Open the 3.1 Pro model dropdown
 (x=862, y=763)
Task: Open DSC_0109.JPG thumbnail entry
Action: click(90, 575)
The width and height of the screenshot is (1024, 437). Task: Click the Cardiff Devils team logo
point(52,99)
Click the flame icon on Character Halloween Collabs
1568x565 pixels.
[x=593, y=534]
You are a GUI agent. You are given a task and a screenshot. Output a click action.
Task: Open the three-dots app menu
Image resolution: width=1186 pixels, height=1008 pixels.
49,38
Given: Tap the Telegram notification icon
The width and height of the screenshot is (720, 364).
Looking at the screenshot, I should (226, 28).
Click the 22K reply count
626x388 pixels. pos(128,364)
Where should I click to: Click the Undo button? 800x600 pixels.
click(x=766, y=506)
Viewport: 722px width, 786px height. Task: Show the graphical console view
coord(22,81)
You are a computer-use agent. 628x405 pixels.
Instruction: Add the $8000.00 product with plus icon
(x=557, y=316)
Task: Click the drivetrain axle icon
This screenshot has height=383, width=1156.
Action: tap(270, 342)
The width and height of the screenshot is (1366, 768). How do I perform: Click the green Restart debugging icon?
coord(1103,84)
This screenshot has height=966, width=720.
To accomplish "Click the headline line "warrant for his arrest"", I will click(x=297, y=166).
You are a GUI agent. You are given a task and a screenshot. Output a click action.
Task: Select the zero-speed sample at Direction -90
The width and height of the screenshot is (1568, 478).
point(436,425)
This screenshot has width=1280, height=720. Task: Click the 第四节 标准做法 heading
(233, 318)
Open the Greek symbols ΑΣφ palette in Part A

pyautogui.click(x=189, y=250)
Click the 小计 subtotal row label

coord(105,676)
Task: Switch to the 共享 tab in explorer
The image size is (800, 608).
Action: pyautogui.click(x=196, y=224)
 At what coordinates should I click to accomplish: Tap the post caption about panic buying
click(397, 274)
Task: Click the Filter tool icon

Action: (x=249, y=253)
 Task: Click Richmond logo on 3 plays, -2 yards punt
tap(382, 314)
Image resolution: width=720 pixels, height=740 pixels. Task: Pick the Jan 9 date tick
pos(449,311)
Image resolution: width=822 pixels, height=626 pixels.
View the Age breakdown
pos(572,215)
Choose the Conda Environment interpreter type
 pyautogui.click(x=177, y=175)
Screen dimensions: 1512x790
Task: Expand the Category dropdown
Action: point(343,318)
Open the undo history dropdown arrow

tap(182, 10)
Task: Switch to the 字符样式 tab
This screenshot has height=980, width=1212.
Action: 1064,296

**********

WHAT IS NEEDED — Copy out the entries above line for line, without changing anything.

RESULT BELOW —
Open the 3.1 Pro model dropdown
 (x=862, y=763)
Task: Open DSC_0109.JPG thumbnail entry
Action: click(90, 575)
The width and height of the screenshot is (1024, 437). Task: Click the Cardiff Devils team logo
point(52,99)
Click the flame icon on Character Halloween Collabs
1568x565 pixels.
[x=593, y=534]
You are a GUI agent. You are given a task and a screenshot. Output a click action.
Task: Open the three-dots app menu
Image resolution: width=1186 pixels, height=1008 pixels.
49,38
Given: Tap the Telegram notification icon
The width and height of the screenshot is (720, 364).
Looking at the screenshot, I should (226, 28).
Click the 22K reply count
626x388 pixels. pos(128,364)
Where should I click to: Click the Undo button? 800x600 pixels.
click(x=766, y=506)
Viewport: 722px width, 786px height. Task: Show the graphical console view
coord(22,81)
You are a computer-use agent. 628x405 pixels.
Instruction: Add the $8000.00 product with plus icon
(x=557, y=316)
Task: Click the drivetrain axle icon
This screenshot has height=383, width=1156.
Action: tap(270, 342)
The width and height of the screenshot is (1366, 768). How do I perform: Click the green Restart debugging icon?
coord(1103,84)
This screenshot has height=966, width=720.
To accomplish "Click the headline line "warrant for his arrest"", I will click(x=297, y=166).
You are a GUI agent. You are given a task and a screenshot. Output a click action.
Task: Select the zero-speed sample at Direction -90
The width and height of the screenshot is (1568, 478).
point(436,425)
This screenshot has width=1280, height=720. Task: Click the 第四节 标准做法 heading
(233, 318)
Open the Greek symbols ΑΣφ palette in Part A

pyautogui.click(x=189, y=250)
Click the 小计 subtotal row label

coord(105,676)
Task: Switch to the 共享 tab in explorer
The image size is (800, 608).
Action: pyautogui.click(x=196, y=224)
 At what coordinates should I click to accomplish: Tap the post caption about panic buying
click(397, 274)
Task: Click the Filter tool icon

Action: (x=249, y=253)
 Task: Click Richmond logo on 3 plays, -2 yards punt
tap(382, 314)
Image resolution: width=720 pixels, height=740 pixels. Task: Pick the Jan 9 date tick
pos(449,311)
Image resolution: width=822 pixels, height=626 pixels.
View the Age breakdown
pos(572,215)
Choose the Conda Environment interpreter type
 pyautogui.click(x=177, y=175)
Screen dimensions: 1512x790
Task: Expand the Category dropdown
Action: point(343,318)
Open the undo history dropdown arrow

tap(182, 10)
Task: Switch to the 字符样式 tab
This screenshot has height=980, width=1212.
Action: 1064,296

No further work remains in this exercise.